The instillation of urinary tract infections is increasingly applied as a form of effective immunotherapy to better eliminate cancer cells from the urothelium [46]. Cell death following aberrant mitosis or other damaging events may be initiated to avoid persistence of genomic instability [7]. Apoptosis and other senescence mechanisms can “clear” the target tissue from genomic alterations. The sensitivity of cancer cells to therapeutic agents might stimulate this clearance. We observed that in cases after diagnosis, the fraction of cells with CVNs was still twice the average level to those measured in tumor-free men. However, the exfoliation of damaged cells may also be explained by the high recurrence rate of bladder tumors indicating the development of a subsequent tumor.

Conclusions

We observed an accumulation of CNVs in exfoliated urothelial cells assessed with polysomy of chromosomes 3, 7, and 17 and loss at 9p21 during the development of bladder cancer in serial pre-diagnostic samples from cases.
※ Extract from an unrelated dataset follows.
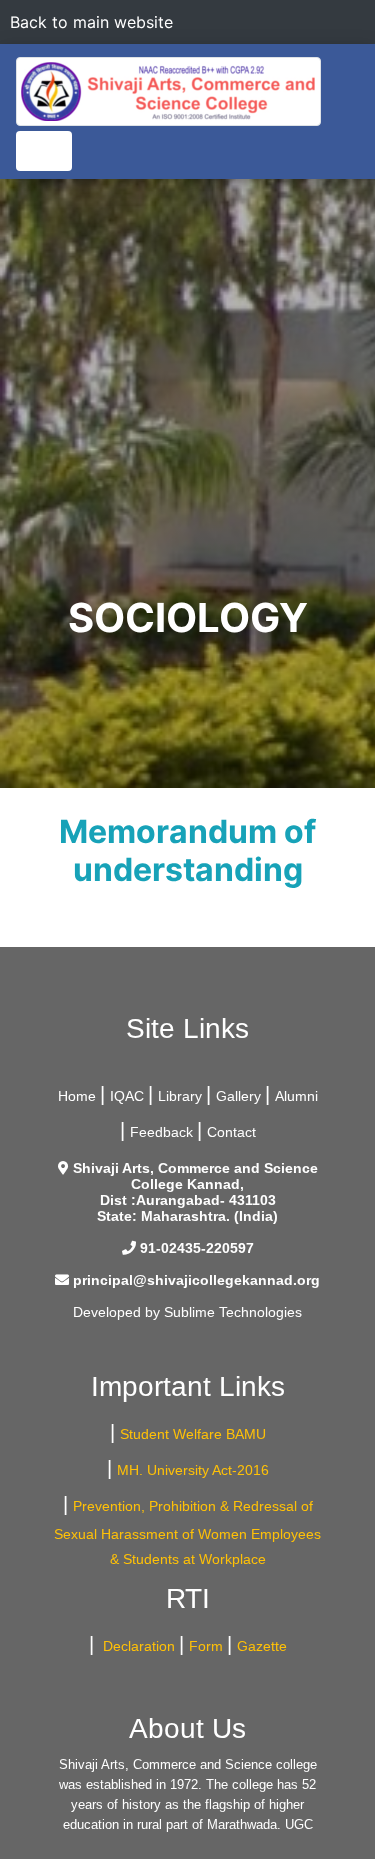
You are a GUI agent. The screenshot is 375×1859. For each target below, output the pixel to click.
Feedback (161, 1132)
High-grade bladder cancer was associated with more DNA loss and gain than low-grade bladder cancer, whereas CNVs were rarely found in exfoliated cells from papilloma cases. CNVs were higher in cases as early as three years before diagnosis compared with tumor-free men, but the extent required for a positive UroVysion™ test is usually achieved no earlier than a year before diagnosis. This should be considered when using the test for the early detection of bladder cancer. We also observed elevated CNVs in screening rounds after diagnosis. Whether this indicates a recurrent bladder cancer or the clearance of the target tissue from damaged cells fostered by immunotherapy remains to be investigated.